There’s no call for competency of the signators. In this case, if the court had investigated, it would have found that the two people who agreed to accompany the third out the door were not, themselves, mentally competent. Simple interviews would have revealed that one was in a combative mood and the other believed that his depression was caused by demons. After removing the person from the hospital, they left him to engage in a little reckless activity that resulted in his spraining his arm.

The psychiatrist tried to convince the court that the patient was not yet ready, but Orange County — in its great wisdom — decided that clearing a bed in the hospital overruled what was right for the patient and turned him over to two men in mania.

This incident and an earlier one have moved me to make sure that my psychiatric advance directive precludes anyone but my wife and my cousins from removing me from care.

The law which allows this was crafted by overzealous patient rights activists who found allies in cost-cutting legislators. When they emptied the hospitals, they did not provide outpatient care as they promised.

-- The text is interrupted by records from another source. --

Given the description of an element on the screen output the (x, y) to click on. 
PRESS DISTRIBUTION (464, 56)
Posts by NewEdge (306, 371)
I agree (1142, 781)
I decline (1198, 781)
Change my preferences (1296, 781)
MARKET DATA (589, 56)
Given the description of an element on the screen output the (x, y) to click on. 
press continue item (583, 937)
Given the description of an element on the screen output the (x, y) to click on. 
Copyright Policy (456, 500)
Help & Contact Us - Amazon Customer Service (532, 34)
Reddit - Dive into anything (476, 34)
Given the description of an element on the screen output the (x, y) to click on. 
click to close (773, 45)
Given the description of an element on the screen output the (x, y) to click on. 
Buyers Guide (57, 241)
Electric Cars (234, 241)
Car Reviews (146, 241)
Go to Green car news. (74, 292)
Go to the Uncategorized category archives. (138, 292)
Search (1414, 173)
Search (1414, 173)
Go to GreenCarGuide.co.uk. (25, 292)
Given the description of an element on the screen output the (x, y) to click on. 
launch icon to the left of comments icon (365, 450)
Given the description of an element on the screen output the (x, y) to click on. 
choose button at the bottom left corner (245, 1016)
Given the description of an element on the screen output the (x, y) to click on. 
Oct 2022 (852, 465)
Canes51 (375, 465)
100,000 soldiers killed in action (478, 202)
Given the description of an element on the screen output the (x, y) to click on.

To ensure that the truly difficult cases didn’t remain on the public weal indefinitely, they crafted this bill to lance what they saw as a rising boil. It allowed anyone to go to a court and sign a patient out of the hospital. Then dump them on Skid Row.

Bipolars who help other bipolars mean well. They don’t want their friends cooped up forever. When friends have come to me, however, I prefer to leave it to their families and their psychiatrists to decide, which these two did not do. I encourage those on the inside to work through their treatment and be well when they leave. I feel there needs to be oversight over the process, requiring that those who remove the patient from the hospital be responsible for their care. Ideally I would restrict the right to patient families and to individuals specifically named in psychiatric advance directives.

Patient rights advocates have told me that they will oppose such a law. Why? Because it will make their job harder. “We have to do what the patient wants,” they tell me. I understand where the law came from. It was designed to protect patients from scheming doctors and family members who want to keep them inside forever. But the same patients are not protected from ruthless private conservatorships which can seize their assets and spend the money while taking a fee for their “services”. Or from patient rights advocates who don’t think a recent suicide attempt merits extra watchfulness. Or reactionary courts out to practice a little Social Darwinism.

That’s California for you. We throw the sick into the streets or find a way to make money from them. All without accountability.

Accountability can be a very hard concept for bipolars in mania and court officials to grasp.